### [Try it]
Below are records; from the line containing "View Submissions for" through the very last line, output each line exactly. No pictures.

### [Source material]
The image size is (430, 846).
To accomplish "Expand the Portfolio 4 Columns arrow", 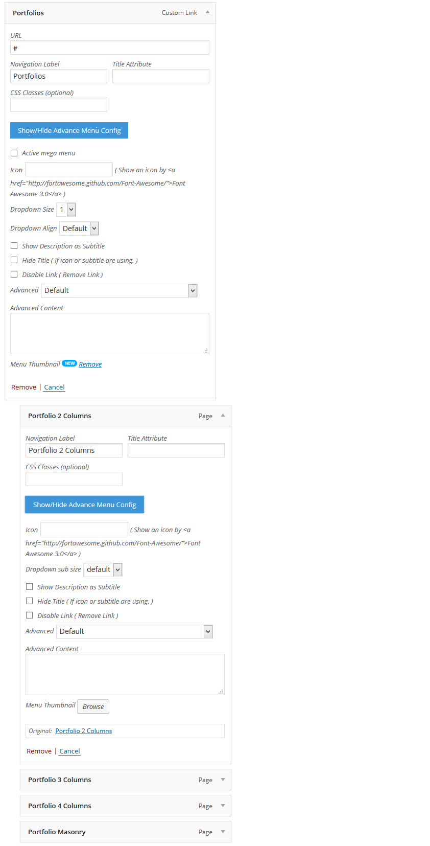I will tap(223, 806).
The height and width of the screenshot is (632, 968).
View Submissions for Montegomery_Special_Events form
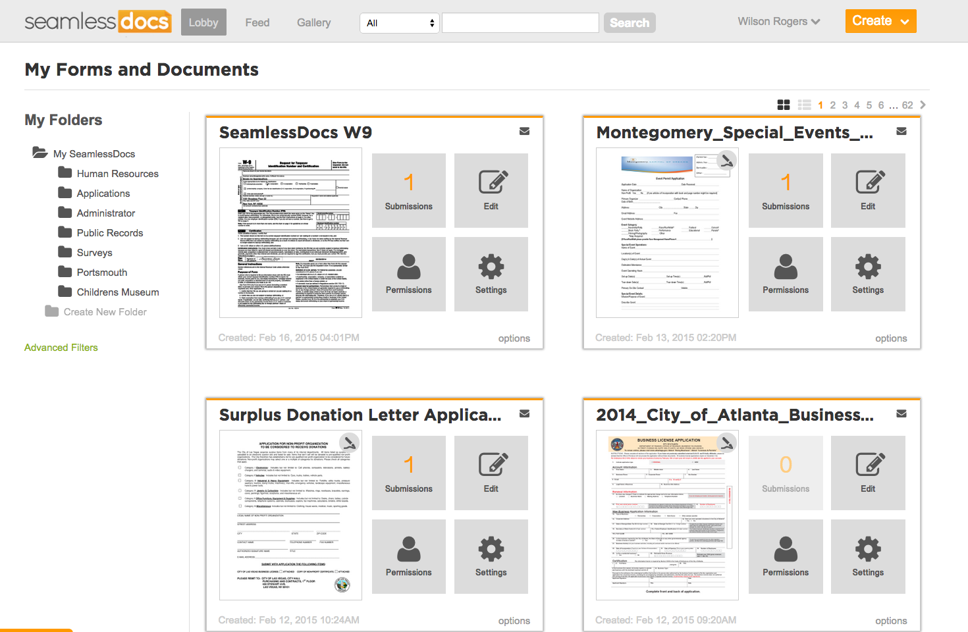click(x=786, y=190)
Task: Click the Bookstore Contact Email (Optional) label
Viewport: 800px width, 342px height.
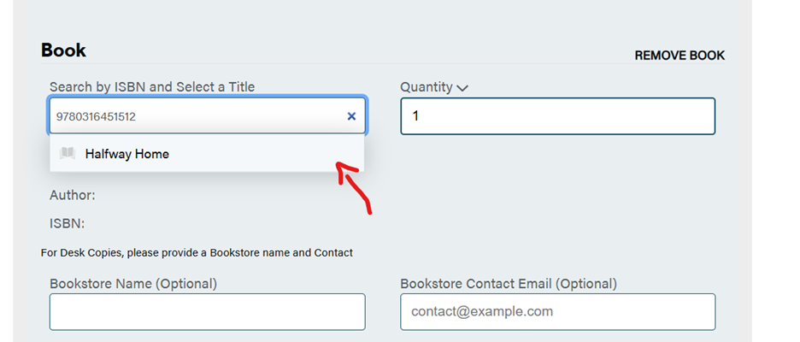Action: (509, 283)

### [Completed task]
View Submissions for Montegomery_Special_Events form
click(x=786, y=190)
Task: Click the Bookstore Contact Email (Optional) label
Viewport: 800px width, 342px height.
Action: (509, 283)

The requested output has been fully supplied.